The synergy between all components becomes apparent and the flows are
natural. |
|
Contract Documents |
Precision. Detail that approaches infinity. The revelation of a fractal
and recursive design. [recursion: a system whose successive manifestations
are generated by applying the essence of the system itself to its previous
manifestations.] The most living, vibrating, clear expression of the
vision that can be made. Something that at once inspires and instructs
so that many can be employed with as little direction as possible. At
this point the team is bound by their own laws to deliver the program
as a living system. |
|
Production Management |
What care do you bring to your skill, to your tools, to your team,
to the ideas that have come this far? Span the space between the idea
and the physical manifestation. Assert mastery by serving your art.
In rapid, on-the-spot, spontaneous fashion, you will be called upon
to improvise, reconsider, reprove, improve. |
|
Evaluation |
At every stage of the process you have the ability to enter this sacred
space. And why is it sacred? Because upon the moment of initial evaluation
you face your creation, you face what has drawn you to this point, to
this day, to this end. In the early stages, the creation may lack clear
form and substance, but consider that even a program is a creation.
You may reach out a trembling hand and embrace it. And in the encounter
you will learn something of yourself and of life--a gift of value beyond
measure. Don't just take a clinical look--open your eyes and see. Take
this gift and let it lift you to the next stage and on to an ever-expanding
and uncompromising vision. |
Yes, but how do you facilitate to specifications as nebulous
as these? They're not nebulous. The program is a story that inspires, informs
and surprises. The schematic proliferates options--spare lines drawn upon
the project with confidence. The preliminary design represents the first
serious tug and pull between program and product. Facilitate this part of
the process so that BOTH the program and the design are challenged, leveraged
above their own expectations and transcend competition. At this point it's
probably clear to someone that the execution of the project is impossible.
Don't attenuate the design based on such an assumption. The belief that
something is impossible is a sign of ignorance. Employ this sign as a tool
to build a more robust body of knowledge. Learn. Create new experiences
instead of relying only upon past experiences. During design development,
constantly hold the field of the pure intent of the program. By this time,
if you've facilitated properly, the program is very powerful and can overcome
any obstacles because the co-designers will be living in the vision. Bring
the art and skill of whatever specific design elements you're working with
to the vision; don't compromise the vision to suit the current skill level.

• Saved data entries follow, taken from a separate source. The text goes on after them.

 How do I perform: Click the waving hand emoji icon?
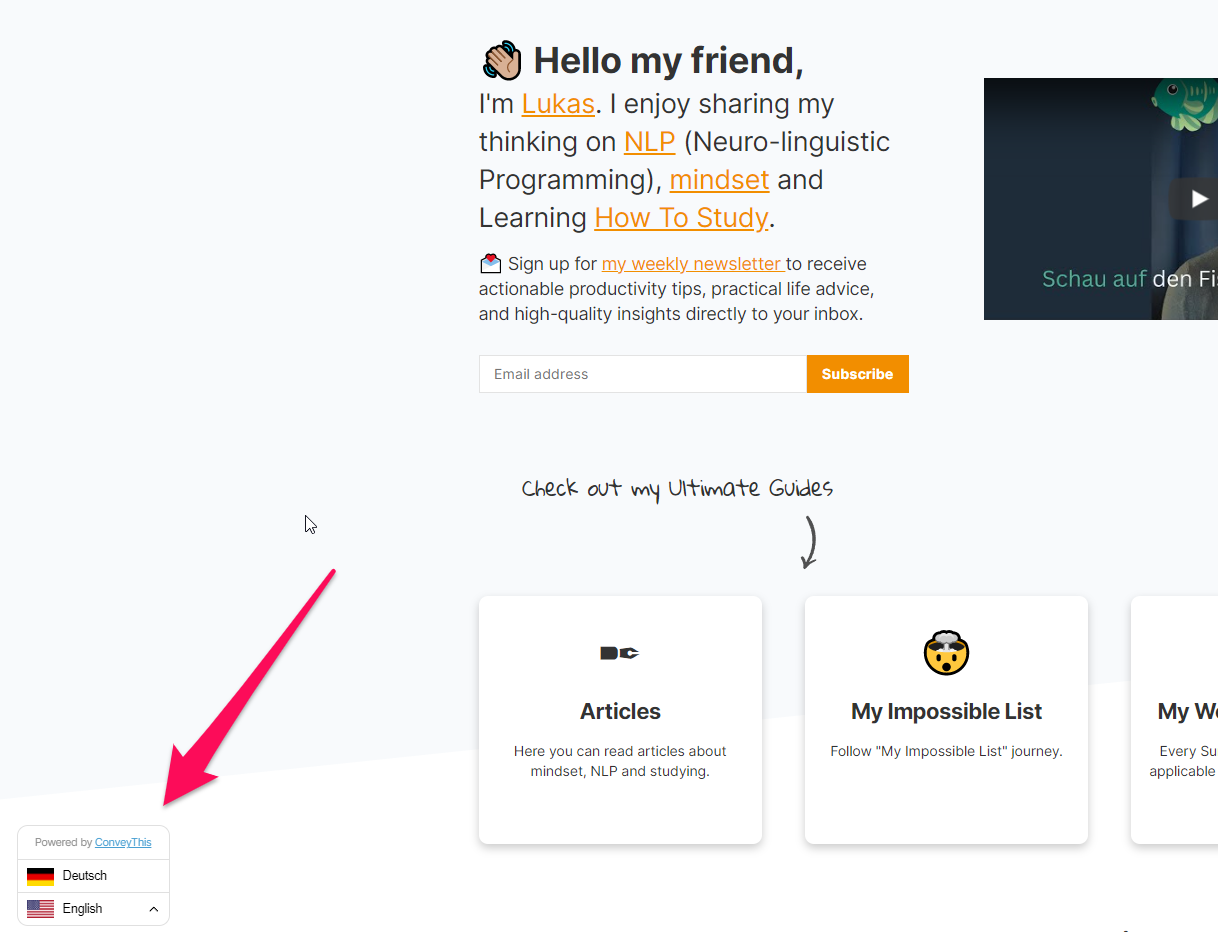502,61
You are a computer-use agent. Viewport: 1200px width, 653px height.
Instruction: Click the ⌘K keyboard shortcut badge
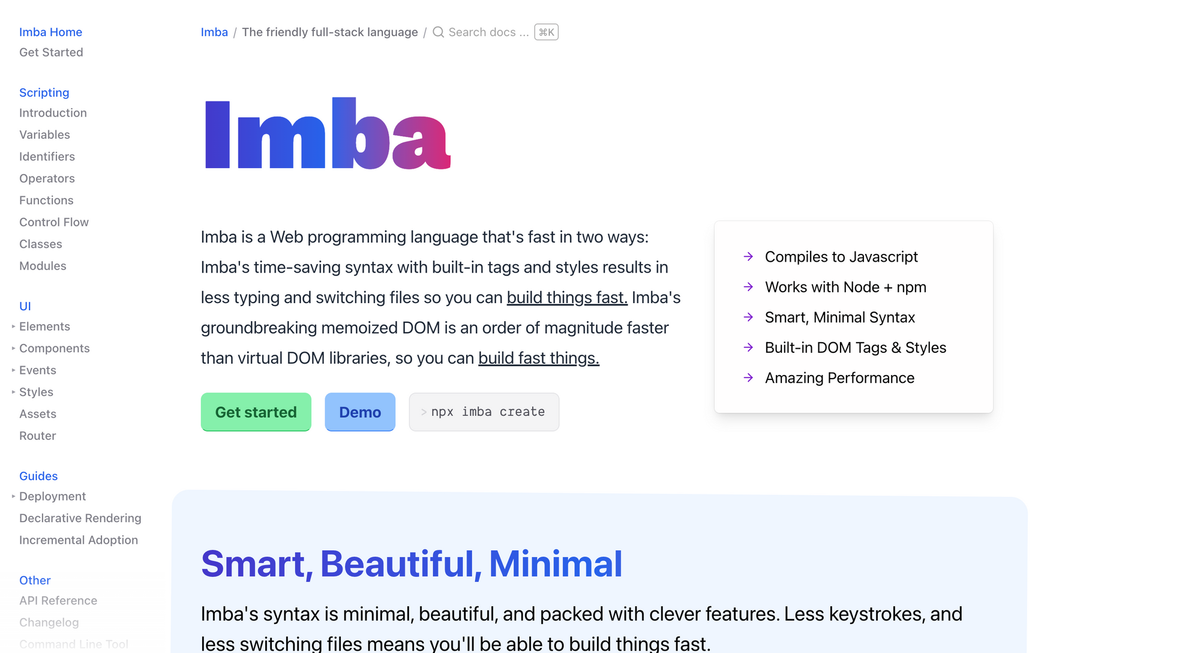point(546,31)
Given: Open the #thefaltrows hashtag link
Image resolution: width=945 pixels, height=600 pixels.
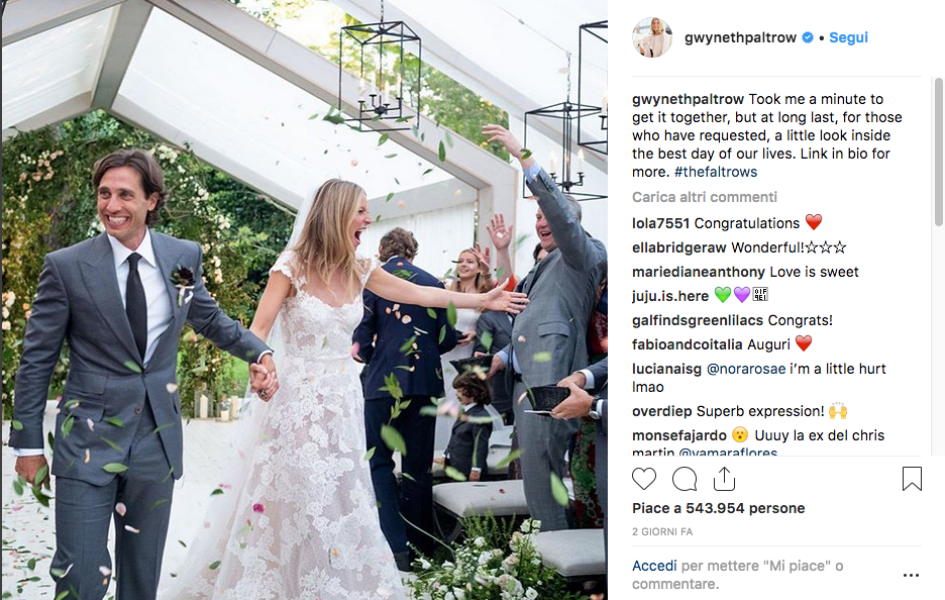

Invent new tools. Invent new skills. Facilitate the contract documents stage
to the deepest level of understanding and commitment from the extended team
that you can. The details should prove beyond a doubt that the program is
attainable--regardless of the difficulty. Production management brings about
the most tangible result of the entire process. As the result takes form
it will undergo rapid, just-in-time modifications. Embrace the speed, energy
and vibrancy of this process. The evaluation allows everyone to pause at
any time during the process to contemplate, reflect, move around in the
new intangible or tangible space that they are creating together, and gather
resolve to push forward.
Move between the stages as necessary. Avoid linearity. Visit evaluation
frequently. Remember that the model (like all of the models) is fractal. There
is a production management component to the program and a program component
to production management. There is a level of commitment or contract documents
that needs to be brought to each stage. Schematics always can play a role to
help uncover solutions rapidly and identify strong patterns without confusion.
Design Formation is the grandest symphony among all of the models.
It embraces the widest spectrum of universal hopes and dreams. The story it
tells is nothing less than an epic--an epic that you and I are living right
now. Let's make sure we're all awake and fully immersed in the dance.